Preceding Steve Ballmer, the previous chief executive officer of Microsoft Corporation (NASDAQ:MSFT) for about 14 years, Satya Nadella was appointed CEO on Feb. 2014, with the aim to make Microsoft square-off against other tech giants. With his leadership, in just 2 years, Microsoft has found the right direction again as a software and services company on any device — and the Street now believes the turnaround is real. In fact, Microsoft’s stock price has already surged by more than 61% in the last eight quarters, and it looks like the issue’s upside is just beginning.
While there’s still a lot that the software giant needs to do, the reality is that with Nadella’s work and smart approach to business, Microsoft now seems primed and ready to face the fast-paced world of the 21st century. With a keen understanding of where the company should be headed, Nadella continues to charm investors and traders alike. The CEO knows that Microsoft belongs in the office.
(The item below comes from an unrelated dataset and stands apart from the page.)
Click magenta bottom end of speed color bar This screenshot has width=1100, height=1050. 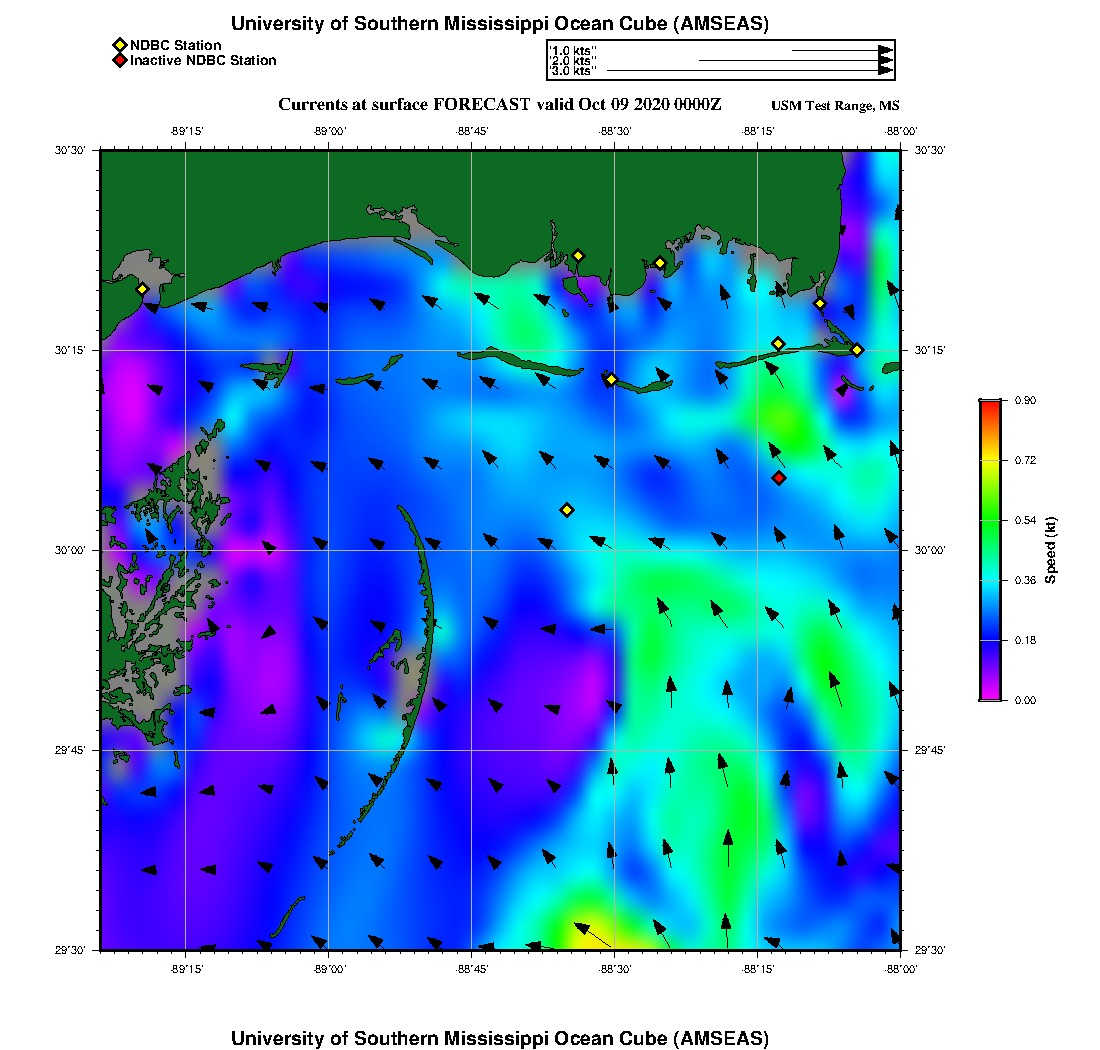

Despite other tech giants like Samsung Electronics, and Apple Inc. (NASDAQ:AAPL) branching out to multiple technologies, he states that the company’s main asset lies with office softwares like “Word”, and “Excel”.
Now you might ask, why would the stock price of Microsoft rise at an amazing rate in just 2 years? Well, we think this is mainly due to Nadella’s ability to restore consumer and developer faith in the company’s potential, and his successful efforts to partner up with other industrial giants like- General Electric Company (NYSE:GE), and Lenovo Group Limited (ADR) (OTCMKTS:LNVGY), while acquiring highly advantageous assets like LinkedIn Corp (NYSE:LNKD).
Microsoft is admittedly lagging when it comes to industrial-grade software. In order to compensate this weakness, they signed a partnership with General Electric, wherein the deal will serve as a definite advantage for Microsoft’s cloud computing platform “Azure”, which in turn is reflected in the rising gains of the company’s stock price.
Microsoft’s acquisition of LinkedIn, for $26.2 billion also served as a way to strengthen the company’s hold over a massive data pile concerning working professionals and business scene. The deal surprised most investors, which may have caused them to have a positive outlook for the company.
The Redmond, Washington-based firm also sealed a deal with Lenovo, a prominent electronics manufacturer in China. The partnership aims to solve the problem of diminishing demand for Microsoft products, wherein Lenovo will preinstall the main applications of Microsoft into their gadgets. The main apps include, “Office,” “OneDrive,” and “Skype.” With this move, M’soft aims to penetrate into the Chinese market which would be greatly beneficial for the company’s growth.
A quick review at Microsoft’s charts reveals that the equity’s stair-stepping pattern remains intact. This can clearly be seen with the bullish convergence of the 50-day MA (red line) and 200-day MA (blue line) wherein the 50-day MA crossed over the 200-day MA, this crossover represents a formation that is called by traders as the “Golden Cross”, wherein it signifies the start of a major uptrend.
Also, the Money Flow Index (MFI), shows a healthy inflow of buyers and momo traders ranging at the high levels. With good fundamentals and a steady rise in its prices, MSFT is set on its way to break the 52-week high resistance at $58.5. If it proceeds to reach a new high coupled with an impressive volume, then investors and traders alike are all set for a bullish ride.